Surviving teething and the lies we tell ourselves.

Showing you his teeth!

I’ve never really understood teething.  Yes I’ve blamed many the restless nights on the impending chompers but mostly, I’ve had no idea whether that was the real reason for his sleeplessness or not.  Usually the reality is I just like to tell myself that it is teeth causing the midnight (and 2 o’clock, and 4 o’clock, and 5 o’clock) wakings so that I can believe the lie that he is going to return to my baby who used to sleep through the night soon.

Previously we’ve only used the amber necklace and Bonjella to make ourselves feel better that we’re doing something (anything!?) relieve teething symptoms but in reality I really have no idea whether either works (although the necklace is staying as a fashion accessory regardless).


Things have changed recently though.

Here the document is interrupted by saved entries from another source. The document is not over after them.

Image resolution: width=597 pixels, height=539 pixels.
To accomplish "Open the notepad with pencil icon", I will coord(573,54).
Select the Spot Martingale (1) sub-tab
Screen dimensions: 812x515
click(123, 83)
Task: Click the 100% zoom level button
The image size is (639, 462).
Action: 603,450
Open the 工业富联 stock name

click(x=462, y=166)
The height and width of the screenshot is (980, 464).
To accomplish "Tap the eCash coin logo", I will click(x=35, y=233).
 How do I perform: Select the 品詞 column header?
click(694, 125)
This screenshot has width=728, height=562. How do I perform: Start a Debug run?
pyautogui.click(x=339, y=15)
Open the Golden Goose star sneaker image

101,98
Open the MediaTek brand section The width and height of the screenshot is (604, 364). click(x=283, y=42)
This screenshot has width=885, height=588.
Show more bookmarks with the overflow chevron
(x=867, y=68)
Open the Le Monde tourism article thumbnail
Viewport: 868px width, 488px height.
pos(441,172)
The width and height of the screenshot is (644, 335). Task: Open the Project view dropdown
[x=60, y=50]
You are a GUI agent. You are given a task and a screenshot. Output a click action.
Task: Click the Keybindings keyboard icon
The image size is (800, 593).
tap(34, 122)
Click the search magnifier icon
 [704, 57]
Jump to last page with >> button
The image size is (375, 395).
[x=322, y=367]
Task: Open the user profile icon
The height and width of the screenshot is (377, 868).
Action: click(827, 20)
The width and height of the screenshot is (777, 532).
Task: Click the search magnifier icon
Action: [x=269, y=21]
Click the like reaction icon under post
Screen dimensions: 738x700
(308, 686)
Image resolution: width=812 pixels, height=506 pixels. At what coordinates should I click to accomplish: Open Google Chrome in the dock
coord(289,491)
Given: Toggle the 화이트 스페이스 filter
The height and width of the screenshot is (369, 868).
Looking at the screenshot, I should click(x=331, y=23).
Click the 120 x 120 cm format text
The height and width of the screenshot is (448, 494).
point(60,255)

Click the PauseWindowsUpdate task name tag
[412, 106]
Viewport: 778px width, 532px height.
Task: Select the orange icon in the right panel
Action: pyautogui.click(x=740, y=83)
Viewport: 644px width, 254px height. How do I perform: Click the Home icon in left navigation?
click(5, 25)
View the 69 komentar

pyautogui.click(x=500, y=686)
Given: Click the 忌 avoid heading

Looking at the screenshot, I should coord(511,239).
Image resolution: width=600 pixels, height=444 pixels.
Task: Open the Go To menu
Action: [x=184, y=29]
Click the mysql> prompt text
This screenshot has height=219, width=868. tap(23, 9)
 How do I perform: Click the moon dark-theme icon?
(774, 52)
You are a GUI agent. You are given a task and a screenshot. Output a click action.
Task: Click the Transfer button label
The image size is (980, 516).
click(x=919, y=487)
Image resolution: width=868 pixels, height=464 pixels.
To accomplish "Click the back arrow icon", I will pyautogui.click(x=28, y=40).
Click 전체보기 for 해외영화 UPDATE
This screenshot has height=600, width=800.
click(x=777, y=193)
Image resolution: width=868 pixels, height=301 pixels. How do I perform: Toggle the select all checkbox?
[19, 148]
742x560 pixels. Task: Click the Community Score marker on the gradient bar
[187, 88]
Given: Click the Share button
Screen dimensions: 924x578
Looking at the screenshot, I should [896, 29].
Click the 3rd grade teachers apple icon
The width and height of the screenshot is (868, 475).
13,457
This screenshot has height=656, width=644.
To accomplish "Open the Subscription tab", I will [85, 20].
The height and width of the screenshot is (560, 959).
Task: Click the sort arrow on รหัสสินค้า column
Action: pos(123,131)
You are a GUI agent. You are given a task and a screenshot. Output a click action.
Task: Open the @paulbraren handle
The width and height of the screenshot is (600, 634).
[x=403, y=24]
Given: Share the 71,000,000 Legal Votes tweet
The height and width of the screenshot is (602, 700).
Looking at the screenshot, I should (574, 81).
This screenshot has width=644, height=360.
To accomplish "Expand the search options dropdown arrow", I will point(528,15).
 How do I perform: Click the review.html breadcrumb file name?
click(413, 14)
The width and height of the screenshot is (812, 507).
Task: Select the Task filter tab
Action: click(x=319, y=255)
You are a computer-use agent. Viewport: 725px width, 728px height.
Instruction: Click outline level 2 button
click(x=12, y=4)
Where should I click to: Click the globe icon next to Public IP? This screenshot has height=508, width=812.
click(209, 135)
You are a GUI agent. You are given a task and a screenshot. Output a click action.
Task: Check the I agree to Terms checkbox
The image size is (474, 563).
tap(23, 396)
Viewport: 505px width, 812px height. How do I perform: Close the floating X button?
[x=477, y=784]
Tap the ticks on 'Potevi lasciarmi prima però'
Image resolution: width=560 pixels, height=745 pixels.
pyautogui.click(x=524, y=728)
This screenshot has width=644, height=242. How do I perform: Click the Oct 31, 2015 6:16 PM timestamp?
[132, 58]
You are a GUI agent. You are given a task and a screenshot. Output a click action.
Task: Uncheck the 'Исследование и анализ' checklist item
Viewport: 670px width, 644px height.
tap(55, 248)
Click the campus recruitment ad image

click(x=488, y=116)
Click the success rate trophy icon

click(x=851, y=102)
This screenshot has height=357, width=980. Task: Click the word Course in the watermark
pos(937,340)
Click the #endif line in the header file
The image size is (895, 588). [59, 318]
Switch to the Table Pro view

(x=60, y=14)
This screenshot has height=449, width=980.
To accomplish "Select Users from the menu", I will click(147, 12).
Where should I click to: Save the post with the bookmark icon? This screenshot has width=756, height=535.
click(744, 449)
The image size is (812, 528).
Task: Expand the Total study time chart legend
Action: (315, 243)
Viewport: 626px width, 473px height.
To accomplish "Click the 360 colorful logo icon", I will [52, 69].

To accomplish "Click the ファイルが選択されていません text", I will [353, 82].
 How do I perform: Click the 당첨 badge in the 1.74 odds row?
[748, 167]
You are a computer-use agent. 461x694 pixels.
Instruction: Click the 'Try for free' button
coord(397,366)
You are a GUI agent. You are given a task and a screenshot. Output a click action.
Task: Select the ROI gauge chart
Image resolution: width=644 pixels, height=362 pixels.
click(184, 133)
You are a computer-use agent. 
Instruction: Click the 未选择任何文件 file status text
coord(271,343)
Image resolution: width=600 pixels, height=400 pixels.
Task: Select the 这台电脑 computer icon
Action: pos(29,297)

Just before Christmas the dreaded eye teeth started making their appearance. His gums have been red raw and there has been no question that he is pain with hand constantly in his mouth.  He has even taken to pointing to his mouth and crying, especially after eating anything acidic (is this normal!?).  Nurofen has been our only  saviour as it’s also the only thing that brings down his temps as well (something he has always gotten when teething – or something I have always attributed to teething anyway – am I the most clueless parent or what?! Practical parenting classes for me I think!).

I think we are almost through the worst of it (again, another lie I am choosing to tell myself) as we mostly got a whole night’s sleep last night.  Although now that I’ve told you all that I’m pretty much guaranteed it will never happen again (because everyone knows the moment you boast about anything to do with parenting, you have just set yourself up to be proven wrong by your child). 


I know I really have nothing to complain about when it comes to Eamon’s health.  Except for a few bouts of flu he has been perfectly healthy and in most cases recovers faster than me.  But maybe that’s why this is so out of the ordinary for us.  I want my happy kid back. This one that screams for half an hour straight is no fun at all!

This post was sponsored by Nurofen for Children but all opinions are my own (ain’t nobody can afford to buy those!).

One Response to “Surviving teething and the lies we tell ourselves.

  • I completely agree with you that it’s difficult to tell what’s teething and what’s growing and what’s learning and testing boundaries, etc. We’re finally coming to the end of Dear Boy’s teething with his last set of molars coming through. Those bad boys were quick but they did a number on my boy’s personality that shocked the hell out me. After a week of massive tantrums and whinging (OH GOD THE WHINGING) I discovered his lower ones were through already and one set of points were through of the top ones – completely unobservant of me not to notice. Now he can actually say “sore teeth” or “sore mouth” it makes it a bit easier to figure out what’s what.